Editor's note: This story has been updated.
Less than a day after numerous headstones were found knocked to the ground at a Jewish cemetery in Springfield, Pennsylvania, police said Saturday morning that they don't have any proof the damage was caused by vandalism.
A woman visiting Mt. Sharon Cemetery along Springfield Road to pay respects at her father's grave first discovered the damage. A sergeant with Springfield police said the cemetery owner disputed the initial characterization of vandalism, telling investigators that they believe the stones fell by natural causes.
Headstones were broken in half or toppled in several sections of the gravesite. An exact number of damaged graves was not immediately known, but photos provided to NBC10 showed nearly a dozen burial places with headstones on their sides.
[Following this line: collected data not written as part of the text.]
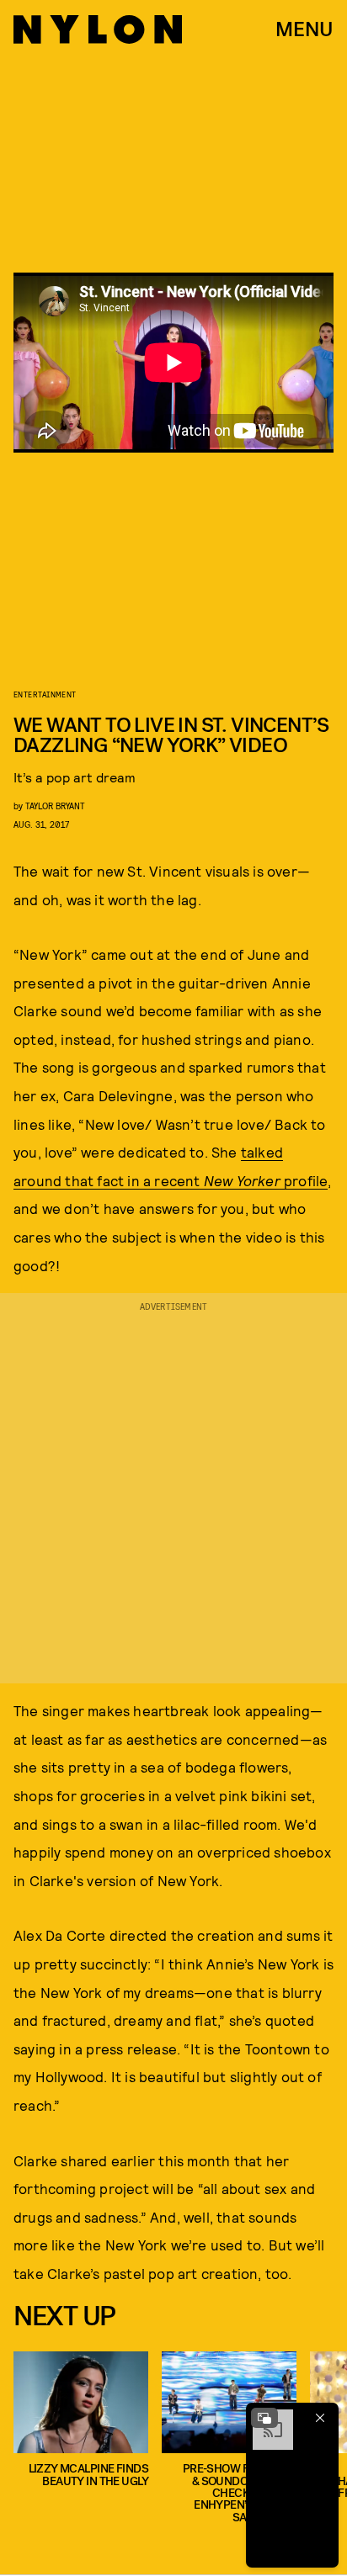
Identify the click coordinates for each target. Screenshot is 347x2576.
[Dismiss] (320, 2418)
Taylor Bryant (55, 805)
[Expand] (264, 2418)
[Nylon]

Mona Ezra, the woman who discovered the damage, said some 30 graves were hit.
"We're still in communication with the cemetery. We're taking anything like that seriously," Springfield police Sgt. Pat McKenna said Saturday. "They're giving us a variety of reasons. There are no other factors that would lead us to believe it's vandalism."
The cemetery said that the reasons for the fallen gravestones include "environmental factors, age, trees and bush removal," according to a statement issued by police.
"They're going out there and doing their due diligence" to repair the grave sites, McKenna said of the cemetery owner. Attempts to reach the cemetery owner were unsuccessful.